▶ _HOW TO COMPLETE THIS TASK_: Say how many lines of the listing below contain "showing", giving the number and nothing else.

▶ _SOURCE DATA_:
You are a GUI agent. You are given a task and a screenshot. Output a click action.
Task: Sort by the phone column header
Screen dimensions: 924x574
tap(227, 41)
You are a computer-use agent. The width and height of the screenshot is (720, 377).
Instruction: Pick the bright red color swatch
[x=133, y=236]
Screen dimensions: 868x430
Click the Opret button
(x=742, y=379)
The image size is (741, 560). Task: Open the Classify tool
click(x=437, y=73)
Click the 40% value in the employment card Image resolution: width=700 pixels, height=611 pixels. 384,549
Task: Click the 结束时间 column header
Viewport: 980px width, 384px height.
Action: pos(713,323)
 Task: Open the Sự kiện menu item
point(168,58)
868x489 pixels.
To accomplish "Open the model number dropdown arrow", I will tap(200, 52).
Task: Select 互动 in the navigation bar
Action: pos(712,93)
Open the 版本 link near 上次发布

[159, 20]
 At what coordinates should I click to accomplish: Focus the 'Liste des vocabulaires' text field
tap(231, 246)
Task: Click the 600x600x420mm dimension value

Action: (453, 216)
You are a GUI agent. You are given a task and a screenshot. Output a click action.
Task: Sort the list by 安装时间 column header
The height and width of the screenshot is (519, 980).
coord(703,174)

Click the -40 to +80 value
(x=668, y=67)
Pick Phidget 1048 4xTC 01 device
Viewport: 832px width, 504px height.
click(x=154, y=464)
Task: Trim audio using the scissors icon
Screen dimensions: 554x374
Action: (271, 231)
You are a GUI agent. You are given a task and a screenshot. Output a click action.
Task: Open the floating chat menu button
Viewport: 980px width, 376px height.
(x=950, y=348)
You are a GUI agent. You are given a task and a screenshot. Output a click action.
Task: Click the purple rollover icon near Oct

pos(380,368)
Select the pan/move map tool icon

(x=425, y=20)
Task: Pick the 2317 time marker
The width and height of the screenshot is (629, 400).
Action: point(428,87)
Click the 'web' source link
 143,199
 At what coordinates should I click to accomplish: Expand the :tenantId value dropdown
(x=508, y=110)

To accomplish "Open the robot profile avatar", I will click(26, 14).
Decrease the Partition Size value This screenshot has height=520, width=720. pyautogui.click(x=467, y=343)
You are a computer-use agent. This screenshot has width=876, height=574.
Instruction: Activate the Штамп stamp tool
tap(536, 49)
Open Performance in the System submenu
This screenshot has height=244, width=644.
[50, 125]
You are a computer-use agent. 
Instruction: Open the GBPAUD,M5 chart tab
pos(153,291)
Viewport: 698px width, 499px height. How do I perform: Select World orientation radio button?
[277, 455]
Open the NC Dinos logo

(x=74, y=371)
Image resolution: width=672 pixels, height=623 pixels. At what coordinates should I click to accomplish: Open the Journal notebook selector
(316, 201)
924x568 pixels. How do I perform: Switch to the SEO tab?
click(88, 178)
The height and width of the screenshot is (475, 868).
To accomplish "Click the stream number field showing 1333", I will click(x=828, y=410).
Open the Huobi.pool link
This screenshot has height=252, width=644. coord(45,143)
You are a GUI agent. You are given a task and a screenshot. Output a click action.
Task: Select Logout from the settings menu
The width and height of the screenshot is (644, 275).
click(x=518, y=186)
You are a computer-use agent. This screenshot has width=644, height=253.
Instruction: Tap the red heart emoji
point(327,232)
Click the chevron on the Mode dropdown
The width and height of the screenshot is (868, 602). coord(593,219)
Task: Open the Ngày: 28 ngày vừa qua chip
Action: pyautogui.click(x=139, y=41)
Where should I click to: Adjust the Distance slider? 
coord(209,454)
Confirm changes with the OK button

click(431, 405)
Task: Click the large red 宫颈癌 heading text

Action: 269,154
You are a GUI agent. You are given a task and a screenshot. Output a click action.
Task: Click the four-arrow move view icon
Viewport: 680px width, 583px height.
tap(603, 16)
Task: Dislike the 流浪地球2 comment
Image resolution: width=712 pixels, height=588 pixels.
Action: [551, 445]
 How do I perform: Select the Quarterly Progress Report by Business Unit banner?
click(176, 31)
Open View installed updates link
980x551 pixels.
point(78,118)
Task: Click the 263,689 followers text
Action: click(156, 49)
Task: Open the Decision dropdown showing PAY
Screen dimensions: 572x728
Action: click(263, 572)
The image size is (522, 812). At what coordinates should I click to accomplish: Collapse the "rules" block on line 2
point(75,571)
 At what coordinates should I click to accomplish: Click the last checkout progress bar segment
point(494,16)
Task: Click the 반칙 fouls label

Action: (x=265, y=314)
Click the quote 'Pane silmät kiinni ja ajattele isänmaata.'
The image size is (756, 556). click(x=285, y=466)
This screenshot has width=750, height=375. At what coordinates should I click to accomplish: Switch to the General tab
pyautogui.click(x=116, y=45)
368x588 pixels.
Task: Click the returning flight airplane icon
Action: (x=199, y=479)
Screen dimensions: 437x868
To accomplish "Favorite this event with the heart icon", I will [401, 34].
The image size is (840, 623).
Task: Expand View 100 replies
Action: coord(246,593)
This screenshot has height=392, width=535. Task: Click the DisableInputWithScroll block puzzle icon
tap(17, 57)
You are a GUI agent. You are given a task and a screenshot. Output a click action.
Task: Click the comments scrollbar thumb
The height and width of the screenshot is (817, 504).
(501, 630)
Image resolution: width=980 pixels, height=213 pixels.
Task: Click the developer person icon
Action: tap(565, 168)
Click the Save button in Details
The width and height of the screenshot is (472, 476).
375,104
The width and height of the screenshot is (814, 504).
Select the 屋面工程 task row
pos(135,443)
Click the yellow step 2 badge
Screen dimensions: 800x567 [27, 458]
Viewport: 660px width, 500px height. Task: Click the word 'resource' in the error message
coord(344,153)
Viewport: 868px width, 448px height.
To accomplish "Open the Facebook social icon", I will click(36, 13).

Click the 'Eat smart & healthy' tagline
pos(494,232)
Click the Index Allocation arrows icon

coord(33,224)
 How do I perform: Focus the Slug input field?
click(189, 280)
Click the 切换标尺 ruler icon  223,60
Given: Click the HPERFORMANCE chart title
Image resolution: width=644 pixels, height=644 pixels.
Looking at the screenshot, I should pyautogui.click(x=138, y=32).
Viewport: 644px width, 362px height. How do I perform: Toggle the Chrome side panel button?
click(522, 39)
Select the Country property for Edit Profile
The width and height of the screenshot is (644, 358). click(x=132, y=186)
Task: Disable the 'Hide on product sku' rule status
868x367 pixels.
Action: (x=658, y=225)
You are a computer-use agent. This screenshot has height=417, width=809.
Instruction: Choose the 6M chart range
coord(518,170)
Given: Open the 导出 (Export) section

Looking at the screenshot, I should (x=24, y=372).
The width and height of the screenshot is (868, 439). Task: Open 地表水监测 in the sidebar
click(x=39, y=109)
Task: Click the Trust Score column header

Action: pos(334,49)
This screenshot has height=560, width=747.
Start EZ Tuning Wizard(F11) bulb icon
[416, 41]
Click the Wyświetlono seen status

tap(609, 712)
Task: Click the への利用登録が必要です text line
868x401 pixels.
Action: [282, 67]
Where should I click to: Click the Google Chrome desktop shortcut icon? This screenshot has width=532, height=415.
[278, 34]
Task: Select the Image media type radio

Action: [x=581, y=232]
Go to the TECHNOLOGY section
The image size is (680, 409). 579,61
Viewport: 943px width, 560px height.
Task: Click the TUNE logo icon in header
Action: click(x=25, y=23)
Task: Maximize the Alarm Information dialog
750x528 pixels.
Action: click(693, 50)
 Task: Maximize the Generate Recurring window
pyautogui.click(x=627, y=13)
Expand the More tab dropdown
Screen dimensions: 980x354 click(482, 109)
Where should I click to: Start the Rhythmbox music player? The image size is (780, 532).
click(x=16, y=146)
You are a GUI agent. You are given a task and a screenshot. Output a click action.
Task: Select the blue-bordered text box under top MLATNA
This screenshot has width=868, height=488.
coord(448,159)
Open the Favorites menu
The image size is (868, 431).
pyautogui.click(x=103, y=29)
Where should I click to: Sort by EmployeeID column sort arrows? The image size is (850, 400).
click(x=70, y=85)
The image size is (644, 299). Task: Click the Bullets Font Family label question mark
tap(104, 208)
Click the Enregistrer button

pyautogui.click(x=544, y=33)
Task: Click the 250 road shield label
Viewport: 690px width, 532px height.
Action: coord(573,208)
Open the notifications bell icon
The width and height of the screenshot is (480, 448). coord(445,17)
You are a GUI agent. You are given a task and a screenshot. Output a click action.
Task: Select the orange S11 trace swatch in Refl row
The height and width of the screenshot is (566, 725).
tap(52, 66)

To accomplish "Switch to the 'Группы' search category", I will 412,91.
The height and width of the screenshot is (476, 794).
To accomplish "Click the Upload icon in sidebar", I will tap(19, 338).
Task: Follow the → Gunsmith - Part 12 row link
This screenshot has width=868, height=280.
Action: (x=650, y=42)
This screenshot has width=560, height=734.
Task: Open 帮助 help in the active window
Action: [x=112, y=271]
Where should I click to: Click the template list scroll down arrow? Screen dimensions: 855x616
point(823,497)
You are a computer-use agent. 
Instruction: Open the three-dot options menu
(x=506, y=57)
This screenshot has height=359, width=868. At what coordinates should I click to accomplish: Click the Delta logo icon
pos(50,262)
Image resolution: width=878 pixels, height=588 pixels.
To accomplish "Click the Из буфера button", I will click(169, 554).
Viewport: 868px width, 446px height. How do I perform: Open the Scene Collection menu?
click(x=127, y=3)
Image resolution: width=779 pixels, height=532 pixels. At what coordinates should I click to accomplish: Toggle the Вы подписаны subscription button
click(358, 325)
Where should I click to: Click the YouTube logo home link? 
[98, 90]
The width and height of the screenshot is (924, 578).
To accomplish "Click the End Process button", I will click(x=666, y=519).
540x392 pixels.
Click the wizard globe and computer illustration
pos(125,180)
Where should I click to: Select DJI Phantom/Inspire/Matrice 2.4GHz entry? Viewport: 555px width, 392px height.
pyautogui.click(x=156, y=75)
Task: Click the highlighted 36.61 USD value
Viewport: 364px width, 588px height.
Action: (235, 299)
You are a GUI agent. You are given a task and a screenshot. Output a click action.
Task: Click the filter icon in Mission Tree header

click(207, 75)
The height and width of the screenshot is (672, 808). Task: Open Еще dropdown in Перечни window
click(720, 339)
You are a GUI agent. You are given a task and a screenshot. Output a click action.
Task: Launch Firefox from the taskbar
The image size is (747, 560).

▶ _ANSWER SPACE_: 2